Work to complete: Copy the lines of the entries below into a numbered list, from the start of the entries through the line containing "click(244, 144)", inclusive. Leave out blank lines.

Lines of data:
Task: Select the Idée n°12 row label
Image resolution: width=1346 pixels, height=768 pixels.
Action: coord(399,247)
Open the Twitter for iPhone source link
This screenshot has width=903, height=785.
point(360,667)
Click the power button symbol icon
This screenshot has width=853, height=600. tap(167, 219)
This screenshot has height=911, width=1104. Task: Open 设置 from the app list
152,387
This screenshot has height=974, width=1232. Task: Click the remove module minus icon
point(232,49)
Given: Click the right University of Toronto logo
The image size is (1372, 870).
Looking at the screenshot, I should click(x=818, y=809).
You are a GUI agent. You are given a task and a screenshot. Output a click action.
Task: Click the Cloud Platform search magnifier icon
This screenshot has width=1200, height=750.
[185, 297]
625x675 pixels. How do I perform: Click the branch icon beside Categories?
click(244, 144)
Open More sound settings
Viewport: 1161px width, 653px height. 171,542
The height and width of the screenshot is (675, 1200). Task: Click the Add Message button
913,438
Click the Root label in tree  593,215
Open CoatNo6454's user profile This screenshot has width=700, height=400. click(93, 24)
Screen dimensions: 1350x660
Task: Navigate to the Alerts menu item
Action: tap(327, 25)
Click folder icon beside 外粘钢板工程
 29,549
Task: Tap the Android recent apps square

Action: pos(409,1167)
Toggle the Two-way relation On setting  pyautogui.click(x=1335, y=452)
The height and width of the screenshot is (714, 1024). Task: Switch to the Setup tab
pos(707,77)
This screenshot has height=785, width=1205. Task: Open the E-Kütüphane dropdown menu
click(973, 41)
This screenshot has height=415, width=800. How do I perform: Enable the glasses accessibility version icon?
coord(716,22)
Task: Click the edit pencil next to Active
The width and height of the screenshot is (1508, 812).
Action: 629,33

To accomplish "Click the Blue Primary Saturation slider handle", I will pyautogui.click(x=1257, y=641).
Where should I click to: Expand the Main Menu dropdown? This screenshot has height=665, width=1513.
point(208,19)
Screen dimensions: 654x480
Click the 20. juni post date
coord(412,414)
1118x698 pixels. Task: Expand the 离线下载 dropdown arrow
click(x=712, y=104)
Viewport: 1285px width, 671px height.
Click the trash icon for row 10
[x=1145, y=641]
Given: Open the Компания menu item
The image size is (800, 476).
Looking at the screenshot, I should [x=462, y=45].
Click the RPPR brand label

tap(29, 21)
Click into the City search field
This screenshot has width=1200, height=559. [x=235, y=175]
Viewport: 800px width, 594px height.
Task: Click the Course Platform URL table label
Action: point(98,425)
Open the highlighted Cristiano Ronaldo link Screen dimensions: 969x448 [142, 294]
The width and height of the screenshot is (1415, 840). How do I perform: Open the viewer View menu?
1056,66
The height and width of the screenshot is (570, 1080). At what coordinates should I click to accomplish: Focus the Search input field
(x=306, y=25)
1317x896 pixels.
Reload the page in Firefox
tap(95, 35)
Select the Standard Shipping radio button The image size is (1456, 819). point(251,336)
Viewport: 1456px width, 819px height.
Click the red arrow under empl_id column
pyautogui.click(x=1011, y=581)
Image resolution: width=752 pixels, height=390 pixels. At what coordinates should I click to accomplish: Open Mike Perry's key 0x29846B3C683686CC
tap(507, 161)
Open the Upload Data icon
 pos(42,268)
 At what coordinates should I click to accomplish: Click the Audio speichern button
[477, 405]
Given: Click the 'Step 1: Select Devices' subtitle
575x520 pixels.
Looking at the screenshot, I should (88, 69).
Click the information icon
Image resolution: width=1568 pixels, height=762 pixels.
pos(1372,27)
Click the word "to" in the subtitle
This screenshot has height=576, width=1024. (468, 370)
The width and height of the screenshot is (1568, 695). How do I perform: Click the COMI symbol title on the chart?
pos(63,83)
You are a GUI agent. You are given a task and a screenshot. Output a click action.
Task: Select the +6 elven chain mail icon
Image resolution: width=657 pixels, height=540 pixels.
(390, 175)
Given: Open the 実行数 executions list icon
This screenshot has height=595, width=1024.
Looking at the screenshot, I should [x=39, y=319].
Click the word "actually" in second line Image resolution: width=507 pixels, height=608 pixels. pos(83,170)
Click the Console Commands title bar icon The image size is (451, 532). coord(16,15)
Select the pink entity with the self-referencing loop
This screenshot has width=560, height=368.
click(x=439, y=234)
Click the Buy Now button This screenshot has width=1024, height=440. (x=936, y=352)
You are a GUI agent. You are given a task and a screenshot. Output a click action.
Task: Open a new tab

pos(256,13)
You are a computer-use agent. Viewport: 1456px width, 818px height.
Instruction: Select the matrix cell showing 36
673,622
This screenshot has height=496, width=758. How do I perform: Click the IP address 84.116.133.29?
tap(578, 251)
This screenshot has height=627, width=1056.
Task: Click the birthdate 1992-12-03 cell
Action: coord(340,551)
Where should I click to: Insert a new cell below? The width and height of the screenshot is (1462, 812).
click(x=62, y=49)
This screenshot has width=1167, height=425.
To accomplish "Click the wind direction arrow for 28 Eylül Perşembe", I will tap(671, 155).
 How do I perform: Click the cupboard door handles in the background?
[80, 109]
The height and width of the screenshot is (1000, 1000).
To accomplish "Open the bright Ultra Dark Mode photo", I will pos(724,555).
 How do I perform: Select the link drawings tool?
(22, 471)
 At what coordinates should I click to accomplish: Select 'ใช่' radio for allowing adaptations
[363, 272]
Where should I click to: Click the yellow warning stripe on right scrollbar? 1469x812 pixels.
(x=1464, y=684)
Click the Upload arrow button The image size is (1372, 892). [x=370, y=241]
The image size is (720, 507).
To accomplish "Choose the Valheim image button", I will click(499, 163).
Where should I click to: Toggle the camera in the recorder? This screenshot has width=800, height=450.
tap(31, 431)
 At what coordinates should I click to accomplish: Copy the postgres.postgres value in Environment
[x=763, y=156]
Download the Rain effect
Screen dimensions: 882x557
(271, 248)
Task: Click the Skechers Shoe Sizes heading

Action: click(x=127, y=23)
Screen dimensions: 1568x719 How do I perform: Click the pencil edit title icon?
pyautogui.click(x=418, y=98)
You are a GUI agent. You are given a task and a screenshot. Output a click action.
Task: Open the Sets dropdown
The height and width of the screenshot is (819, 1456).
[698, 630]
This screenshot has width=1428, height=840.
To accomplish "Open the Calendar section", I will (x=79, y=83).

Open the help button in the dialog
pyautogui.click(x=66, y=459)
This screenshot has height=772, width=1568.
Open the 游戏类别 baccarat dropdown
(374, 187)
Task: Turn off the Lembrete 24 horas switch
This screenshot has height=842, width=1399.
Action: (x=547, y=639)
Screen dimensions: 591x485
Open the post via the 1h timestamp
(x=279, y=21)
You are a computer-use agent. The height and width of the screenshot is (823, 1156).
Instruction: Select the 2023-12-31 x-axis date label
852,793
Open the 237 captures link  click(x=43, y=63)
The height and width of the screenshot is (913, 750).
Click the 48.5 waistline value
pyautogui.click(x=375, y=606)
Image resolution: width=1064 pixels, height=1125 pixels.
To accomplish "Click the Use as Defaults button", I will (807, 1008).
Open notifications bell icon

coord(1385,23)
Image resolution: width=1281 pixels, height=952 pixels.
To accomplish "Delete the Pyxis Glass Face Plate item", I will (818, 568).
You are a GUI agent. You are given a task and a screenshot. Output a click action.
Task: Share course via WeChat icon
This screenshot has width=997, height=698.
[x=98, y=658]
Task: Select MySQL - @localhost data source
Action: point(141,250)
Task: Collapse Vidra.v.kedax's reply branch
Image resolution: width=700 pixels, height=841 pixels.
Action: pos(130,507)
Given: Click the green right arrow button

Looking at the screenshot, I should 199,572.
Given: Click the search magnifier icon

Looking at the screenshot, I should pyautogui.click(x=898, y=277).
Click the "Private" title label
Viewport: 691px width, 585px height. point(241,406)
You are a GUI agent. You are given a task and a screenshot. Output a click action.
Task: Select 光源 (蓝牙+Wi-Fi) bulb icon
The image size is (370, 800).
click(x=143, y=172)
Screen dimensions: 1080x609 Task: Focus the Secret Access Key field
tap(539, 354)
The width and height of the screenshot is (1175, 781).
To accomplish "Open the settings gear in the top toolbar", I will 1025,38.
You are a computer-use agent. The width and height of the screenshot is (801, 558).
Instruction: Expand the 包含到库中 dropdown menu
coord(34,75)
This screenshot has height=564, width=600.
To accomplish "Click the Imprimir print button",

Result of this exercise:
1. Task: Select the Idée n°12 row label
2. Image resolution: width=1346 pixels, height=768 pixels.
3. Action: coord(399,247)
4. Open the Twitter for iPhone source link
5. This screenshot has width=903, height=785.
6. point(360,667)
7. Click the power button symbol icon
8. This screenshot has width=853, height=600. tap(167, 219)
9. This screenshot has height=911, width=1104. Task: Open 设置 from the app list
10. 152,387
11. This screenshot has height=974, width=1232. Task: Click the remove module minus icon
12. point(232,49)
13. Given: Click the right University of Toronto logo
14. The image size is (1372, 870).
15. Looking at the screenshot, I should click(x=818, y=809).
16. You are a GUI agent. You are given a task and a screenshot. Output a click action.
17. Task: Click the Cloud Platform search magnifier icon
18. This screenshot has width=1200, height=750.
19. [185, 297]
20. 625x675 pixels. How do I perform: Click the branch icon beside Categories?
21. click(244, 144)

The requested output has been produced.